Randomization does not justify t-tests. How worried should I be?

Deaton and Cartwright (2017) provide multiple arguments against claims that randomized trials should be thought of as a kind of gold standard of scientific evidence. One striking argument they make is that randomization does not justify the statistical tests that researchers typically use. They are right in that. Even if researchers can claim that their estimates of uncertainty are justified by randomization, their habitual use of those estimates to conduct t-tests are not. To get a handle on how severe the problem is we replicate the results in Deaton and Cartwright (2017) and then use a wider set of diagnosands to probe more deeply. Our investigation suggests that what at first seems like a big problem might not in fact be so great if your hypotheses are what they often are for experimentalists—sharp and sample-focused.

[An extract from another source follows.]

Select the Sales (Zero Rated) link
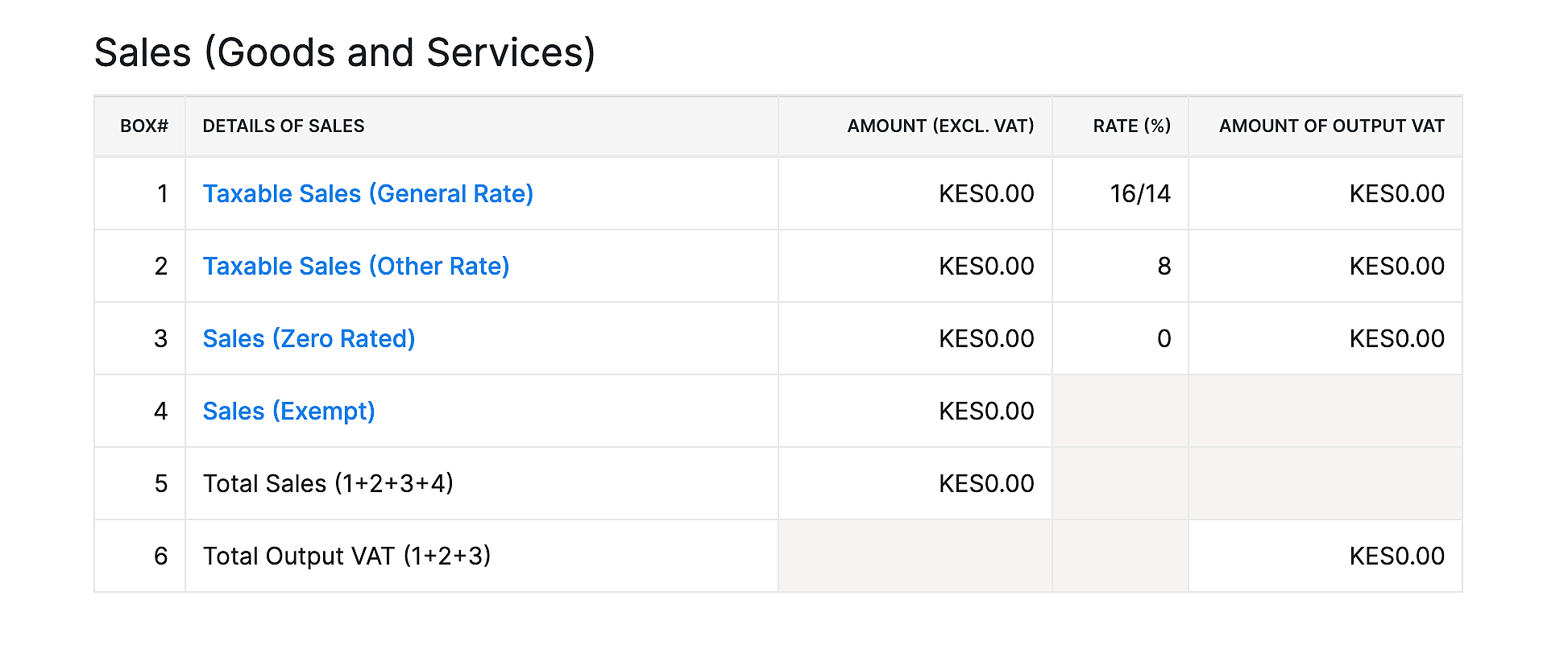1568x662 pixels. point(309,338)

More specifically, Deaton and Cartwright (2017) argue that that “spurious significance […] arises when the distribution of treatment effects contains outliers or, more generally, is not symmetric.” They back up the claim with simulation results from a case with heterogeneous asymmetrically distributed treatment effects that center on 0. In fact however, both the sharp null of no effect and the null of no average effect in a given sample are false in this example and so the worry about over-rejecting does not apply to these hypotheses.

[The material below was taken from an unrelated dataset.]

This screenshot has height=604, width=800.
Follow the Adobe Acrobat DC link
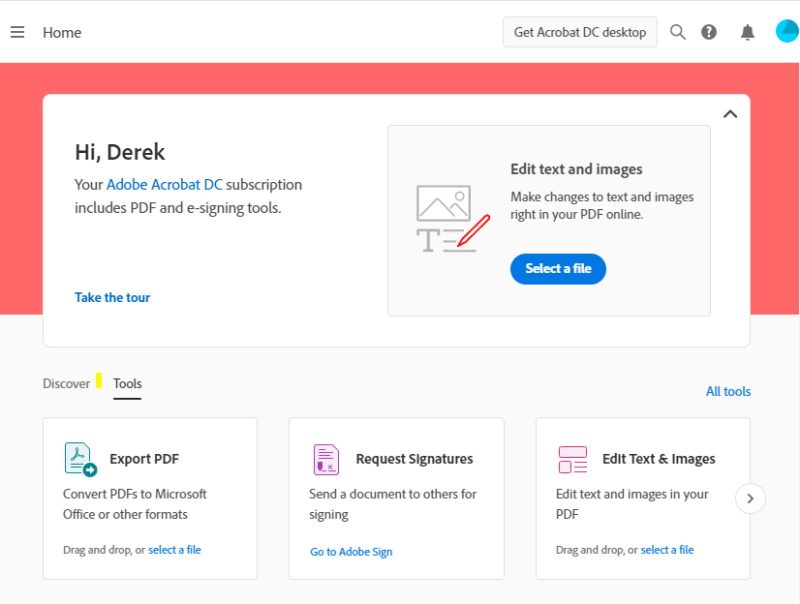pos(164,184)
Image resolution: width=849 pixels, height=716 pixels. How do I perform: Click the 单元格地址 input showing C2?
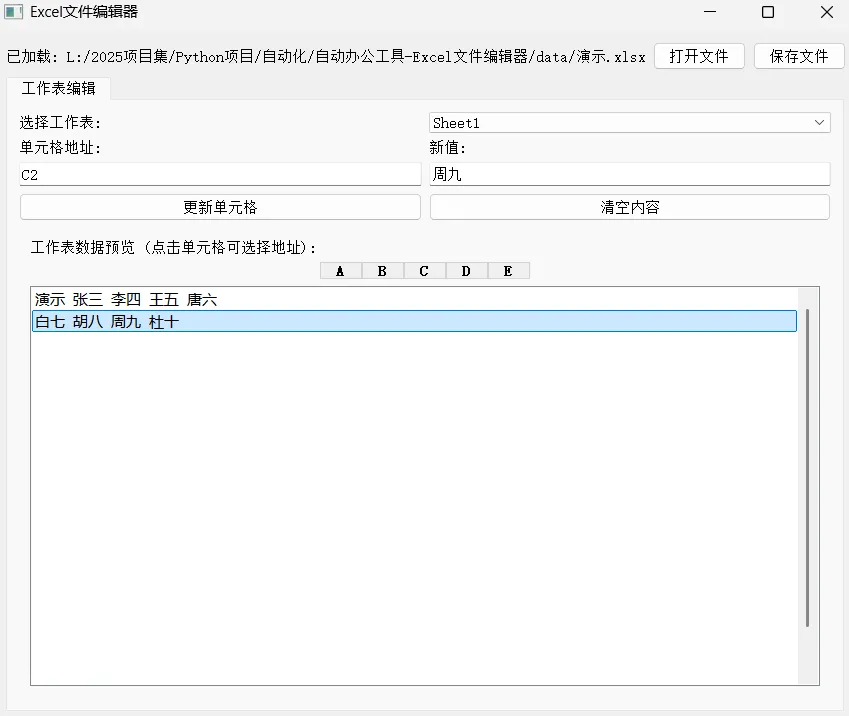220,173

A bit more generally, under the sharp null of no effect the distribution of treatment effects in simple trials (with 50% assignment probabilities) will be perfectly symmetrical even if the distribution of potential outcomes is arbitrarily skewed and so the concern Deaton and Cartwright (2017) point to doesn’t arise in the first place.

The most important take away though might be that it’s hard to think through when the use of t-tests is or is not appropriate. But design diagnosis can tip you off to whether this likely a problem in your case.

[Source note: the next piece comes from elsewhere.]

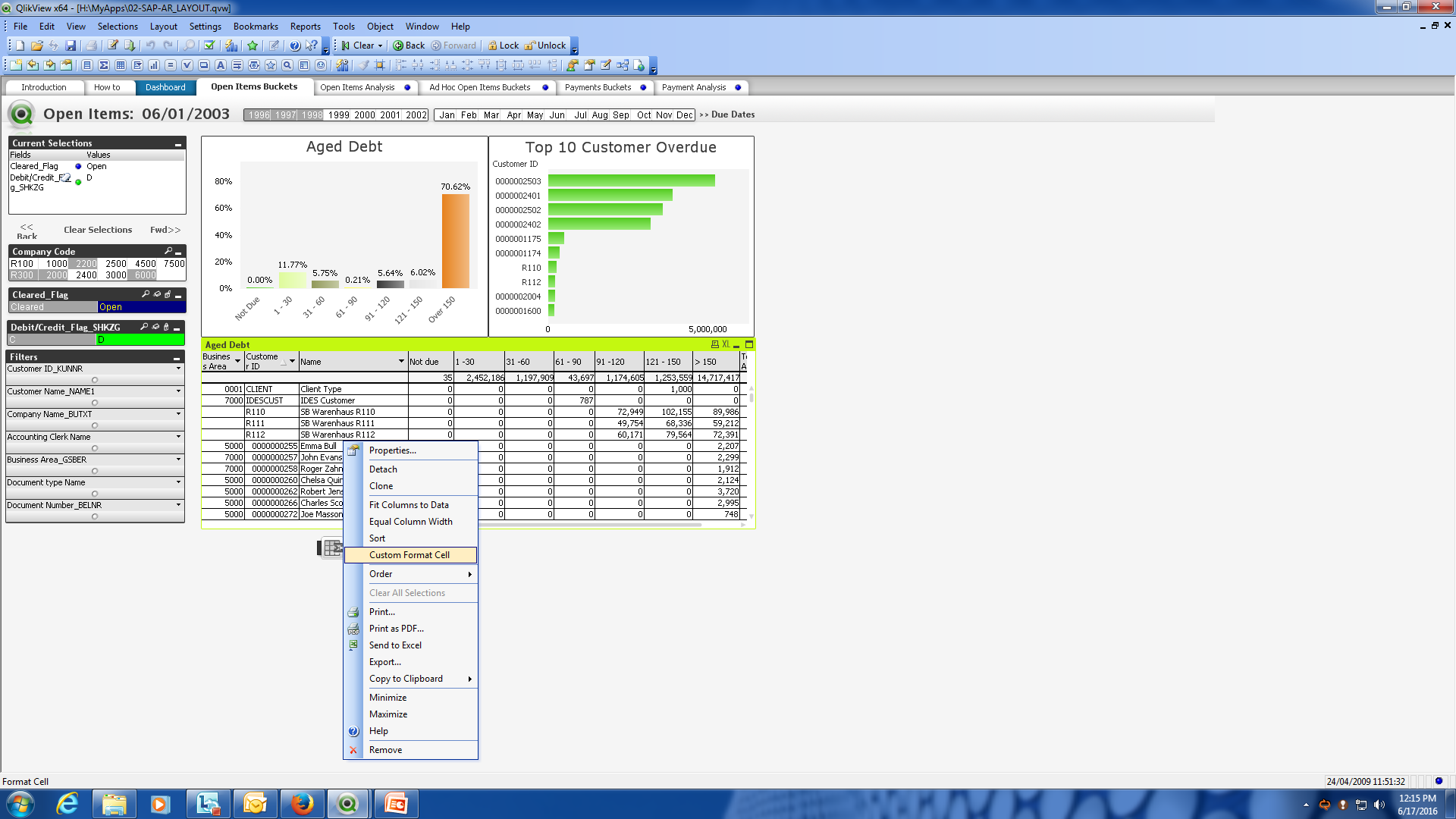
Task: Select company code 2400
Action: pos(86,275)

The Deaton and Cartwright Example

The design described by Deaton and Cartwright can be declared quite compactly:

N = 50

dc_design <-
  declare_population(N = N, u = rlnorm(N) - exp(.5)) +
  declare_potential_outcomes(Y_Z_0 = 0, Y_Z_1 = u) +
  declare_estimand(SPATE = 0, SATE = mean(Y_Z_1 - Y_Z_0)) +
  declare_assignment(prob = .5) +
  declare_reveal(Y, Z) +
  declare_estimator(Y ~ Z, estimand = c("SPATE", "SATE")) 

The key thing in this design is that the treatment effects have a very skewed distribution (distribution log normal, though recentered on 0).

Let’s look at the power of this design over a range of N’s. Power is a key diagnosand here because Deaton and Cartwright’s position is that, since the true average treatment effect is 0, the power should be 0.05—that is, you should only reject a true null 5% of the time if you are using a 5% significance cutoff.

Here we run a diagnosis over a range of designs:

diagnosis <- diagnose_design(redesign(dc_design, N = c(50, 100, 200, 400, 600, 800, 1000)))

and plot the results:

get_diagnosands(diagnosis) %>%
  mutate(N = as.numeric(paste(N))) %>%
  ggplot(aes(N, power)) +
  geom_line() +
  facet_wrap(~estimand_label)

As advertised, power appears too high with the small \(N\) cases. It declines towards 0.05 as \(N\) increases, though it is still somewhat greater than 0.05 even for reasonably sized studies. The same pattern holds whether we are targeting the superpopulation average treatment effect (SPATE) or the sample average treatment effect (SATE), because the estimator is identical in both cases.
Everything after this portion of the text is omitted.